Too Young, Too Rare: What My PBC Diagnosis Taught Me About Flexibility, Complexity, and Care
Rare diseases are often defined as conditions affecting fewer than 1 in 2,000 people. Individually they are uncommon, but collectively they affect millions of people worldwide. Despite this, many people – like myself – only hear the name of their condition at the moment they are diagnosed.
My name is Taise Campbell. I’m 23 and I live with a rare disease called Primary Biliary Cholangitis (PBC).
PBC is a lifelong condition in which the immune system mistakenly attacks the small bile ducts in the liver. These ducts normally carry bile out of the liver. When they are damaged, bile builds up, leading to inflammation, scarring, and ongoing liver injury.
Like many rare diseases, there is no known cause and no cure yet. Treatment focuses on slowing progression and managing symptoms, and each person’s experience is unique.
An Accidental Diagnosis
In 2022, I was undergoing investigations for Postural Orthostatic Tachycardia Syndrome (POTS). The focus was on my autonomic symptoms: dizziness, fatigue and changes in heart rate – symptoms that had often been attributed to ‘stress’ or ‘anxiety’.
That Spring, I was finally diagnosed with POTS and underwent broader autoimmune screening. One of those blood tests revealed a positive AMA autoantibody. After further investigations, I was eventually diagnosed with PBC.
No one had been actively looking for liver disease. I went searching for answers about one condition, but what I found (by chance) changed everything. If I hadn’t already been in the healthcare system for another reason, I may never have had those tests, and likely wouldn’t have been diagnosed when I was.
That realisation stayed with me. Early rare disease diagnosis can depend heavily on circumstance and when there is no clear reason to look, conditions can remain hidden for years.
That sense of chance felt even more significant because of my age. I was diagnosed at 19, but the average age of PBC diagnosis is between 30 and 65.
One minute my biggest concern was starting university; the next, I was learning how to live with a chronic liver disease that is extremely uncommon in someone my age.
When You Don’t Fit the Expected Profile
Being a young person living with a rare condition can feel isolating. When you don’t fit the expected profile, being believed can feel harder. That can shape how comfortable you feel asking questions, seeking help, or advocating for yourself.

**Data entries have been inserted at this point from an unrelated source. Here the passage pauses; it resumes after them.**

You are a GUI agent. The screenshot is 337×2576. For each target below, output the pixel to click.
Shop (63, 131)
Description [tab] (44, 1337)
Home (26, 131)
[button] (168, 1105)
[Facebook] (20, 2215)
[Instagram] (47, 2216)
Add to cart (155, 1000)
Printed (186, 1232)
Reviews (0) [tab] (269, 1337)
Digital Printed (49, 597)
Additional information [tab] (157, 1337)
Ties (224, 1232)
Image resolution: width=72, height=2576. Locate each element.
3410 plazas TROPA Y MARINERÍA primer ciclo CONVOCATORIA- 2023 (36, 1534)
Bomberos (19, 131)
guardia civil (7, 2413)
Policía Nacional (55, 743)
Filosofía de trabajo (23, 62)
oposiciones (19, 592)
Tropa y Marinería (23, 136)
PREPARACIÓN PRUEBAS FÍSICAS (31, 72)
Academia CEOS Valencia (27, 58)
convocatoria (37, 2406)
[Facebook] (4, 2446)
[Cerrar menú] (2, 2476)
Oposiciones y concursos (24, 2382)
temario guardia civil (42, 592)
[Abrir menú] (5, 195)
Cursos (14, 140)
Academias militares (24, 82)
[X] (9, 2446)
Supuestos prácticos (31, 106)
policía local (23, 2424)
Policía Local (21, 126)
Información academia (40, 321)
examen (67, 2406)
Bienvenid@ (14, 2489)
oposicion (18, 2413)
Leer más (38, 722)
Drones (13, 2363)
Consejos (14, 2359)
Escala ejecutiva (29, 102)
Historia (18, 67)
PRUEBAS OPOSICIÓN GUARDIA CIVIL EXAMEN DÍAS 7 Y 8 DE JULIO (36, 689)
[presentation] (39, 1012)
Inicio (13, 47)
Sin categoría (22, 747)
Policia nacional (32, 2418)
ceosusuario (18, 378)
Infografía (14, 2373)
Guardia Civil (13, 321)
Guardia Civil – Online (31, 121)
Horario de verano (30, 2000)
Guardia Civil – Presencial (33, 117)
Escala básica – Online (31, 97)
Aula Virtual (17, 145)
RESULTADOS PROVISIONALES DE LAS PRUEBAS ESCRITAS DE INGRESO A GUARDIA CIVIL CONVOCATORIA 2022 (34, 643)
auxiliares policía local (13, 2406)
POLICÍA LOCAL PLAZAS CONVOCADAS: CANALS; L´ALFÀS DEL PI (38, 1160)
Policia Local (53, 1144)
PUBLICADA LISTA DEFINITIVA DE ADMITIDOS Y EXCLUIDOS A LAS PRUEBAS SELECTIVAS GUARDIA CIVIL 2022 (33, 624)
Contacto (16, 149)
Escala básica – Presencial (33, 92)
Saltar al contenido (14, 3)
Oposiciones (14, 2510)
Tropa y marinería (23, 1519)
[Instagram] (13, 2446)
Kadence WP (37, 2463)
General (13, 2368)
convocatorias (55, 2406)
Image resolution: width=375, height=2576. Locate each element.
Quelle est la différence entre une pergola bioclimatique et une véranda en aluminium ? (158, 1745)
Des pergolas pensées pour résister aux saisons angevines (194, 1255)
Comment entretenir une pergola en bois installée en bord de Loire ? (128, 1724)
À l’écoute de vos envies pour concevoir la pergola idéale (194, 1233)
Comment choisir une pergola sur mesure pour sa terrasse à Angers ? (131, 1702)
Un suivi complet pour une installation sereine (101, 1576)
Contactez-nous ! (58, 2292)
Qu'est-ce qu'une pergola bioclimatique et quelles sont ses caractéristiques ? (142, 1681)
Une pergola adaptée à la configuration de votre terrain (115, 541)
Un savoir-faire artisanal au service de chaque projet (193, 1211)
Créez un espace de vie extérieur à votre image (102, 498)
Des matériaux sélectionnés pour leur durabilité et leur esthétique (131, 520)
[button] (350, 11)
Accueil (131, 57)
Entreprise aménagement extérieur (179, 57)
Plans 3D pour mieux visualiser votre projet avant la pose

Recently, while watching the BAFTAs, I was struck by the acceptance speech for the short film ‘This is Endometriosis’. The winner, Georgie Wileman, spoke about how many women with Endometriosis spend years being told their pain is not real and how exhausting it is to feel disbelieved. Although she was speaking about endometriosis, the message resonated far beyond one condition.
Rare diseases (by definition) fall outside the expected. When symptoms do not fit textbook descriptions (or when patients don’t fit the typical demographic) there can be a subtle shift in how seriously those symptoms are taken.

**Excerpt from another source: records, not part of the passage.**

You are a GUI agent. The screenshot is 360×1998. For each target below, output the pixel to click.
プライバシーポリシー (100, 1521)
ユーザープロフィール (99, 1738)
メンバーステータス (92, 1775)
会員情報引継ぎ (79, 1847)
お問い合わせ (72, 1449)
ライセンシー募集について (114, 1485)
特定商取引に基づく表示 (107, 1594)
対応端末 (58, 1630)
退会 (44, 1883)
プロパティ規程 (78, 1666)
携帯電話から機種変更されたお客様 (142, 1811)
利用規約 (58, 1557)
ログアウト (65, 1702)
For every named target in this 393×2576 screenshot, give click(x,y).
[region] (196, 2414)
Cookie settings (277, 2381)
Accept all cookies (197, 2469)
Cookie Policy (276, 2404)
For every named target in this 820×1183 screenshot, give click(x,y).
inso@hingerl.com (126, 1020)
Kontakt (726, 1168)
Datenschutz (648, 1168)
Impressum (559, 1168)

Being believed should not depend on how closely someone matches a statistical norm. For people living with rare diseases, belief is not simply emotional validation. It is often the gateway to diagnosis, monitoring, and safe treatment.
When Treatment Isn’t Straightforward
Like many people living with a rare condition, I quickly learned that treatment is rarely straightforward.
In 2024, I experienced two drug-induced liver injuries: one from a standard antibiotic and the other from a second-line medication prescribed to help manage my PBC.
In both cases, my liver became so inflamed that I was admitted to hospital and referred for an urgent biopsy, as it appeared I might also have developed Autoimmune Hepatitis (AIH). Waiting to find out whether I had developed another serious chronic liver disease was frightening. What unsettled me most wasn’t frustration or blame, but the realisation that the medication meant to protect my liver had instead caused further damage.
That moment brought home how unpredictable rare disease care can be.
What is safe and effective for most patients does not always behave the same way for those living with rare conditions.
This reality demands careful monitoring, openness to uncertainty and the flexibility to change course when treatment isn’t working.
Why This Matters for Healthcare Education and Equity
That experience reshaped my understanding of rare disease care and revealed how fragile these pathways can be – from recognition, to diagnosis, to treatment. The issue often isn’t a lack of care, but about systems designed around what is common rather than what is rare.
For healthcare professionals, this is where education and equity intersect. Equitable care begins with recognising who the system wasn’t built for and understanding that no two rare disease journeys look the same. Each person’s presentation, risks, and response to treatment are individual and care needs to be flexible enough to reflect that.